Trying to remain current and knowledgeable with the Music of the World is like trying to drink from a fire hose. Far too much material to process. I confine myself chiefly to CM, Rock, sung classic Flamenco, Pop, and assorted other odds and ends of any sort of music. Nobody can be that cool that they can truthfully claim to be hip to every sort of music.


----------



## fbjim (Mar 8, 2021)

Does anyone ever feel guilty about listening to old favorites and not something new? I've certainly had that nagging suspicion that the time listening to another recording of Brahms 4 might be "better" spent expanding my horizons, and it's all down to there being too much music and not enough time...


----------



## Strange Magic (Sep 14, 2015)

fbjim said:


> Does anyone ever feel guilty about listening to old favorites and not something new? I've certainly had that nagging suspicion that the time listening to another recording of Brahms 4 might be "better" spent expanding my horizons, and it's all down to there being too much music and not enough time...

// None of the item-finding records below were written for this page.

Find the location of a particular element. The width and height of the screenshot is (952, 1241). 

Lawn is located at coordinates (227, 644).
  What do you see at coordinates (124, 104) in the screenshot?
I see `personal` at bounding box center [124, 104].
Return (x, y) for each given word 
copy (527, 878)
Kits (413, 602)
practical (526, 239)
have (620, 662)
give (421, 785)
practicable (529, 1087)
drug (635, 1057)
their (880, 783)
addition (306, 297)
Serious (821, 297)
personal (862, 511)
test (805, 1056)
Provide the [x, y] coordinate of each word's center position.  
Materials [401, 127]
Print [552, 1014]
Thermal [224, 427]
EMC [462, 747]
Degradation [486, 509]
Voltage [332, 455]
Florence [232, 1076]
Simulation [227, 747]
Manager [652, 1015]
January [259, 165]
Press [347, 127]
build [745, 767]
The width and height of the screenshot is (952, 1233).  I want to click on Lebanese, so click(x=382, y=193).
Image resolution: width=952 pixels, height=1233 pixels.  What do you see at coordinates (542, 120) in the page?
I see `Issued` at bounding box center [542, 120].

Not me. I know what I like and I like what I know. Seriously, I devote maybe 15% of my CM time listening to unfamiliar works, Sturgeon's Law is very much still in effect.


----------



## fbjim (Mar 8, 2021)

Well, I could say that if listening to Brahms 4 gives me joy, then it's time well spent-I guess the question is if I'm cutting myself off from other things which could potentially also give me new joys by sticking with things in my comfort zone.


----------



## Rogerx (Apr 27, 2018)

fbjim said:


> Does anyone ever feel guilty about listening to old favorites and not something new? I've certainly had that nagging suspicion that the time listening to another recording of Brahms 4 might be "better" spent expanding my horizons, and it's all down to there being too much music and not enough time...


I know exactly how you feel, happens daily , mostly I make a list for tomorrow but sometimes I must hear....
Beethoven concertos 3 and 5 and as example.


----------



## Neo Romanza (May 7, 2013)

I love jazz and rock music, but classical is more of my "forte" if you will and it's the music that I feel where I could spend the rest of my life listening to and exploring. The kind of fulfillment I get from classical goes so much deeper than any jazz or rock music I've heard. I'm certainly not trying to say I've closed musical doors, but, at this point in my life, classical music is where I feel most at home both emotionally and intellectually.


----------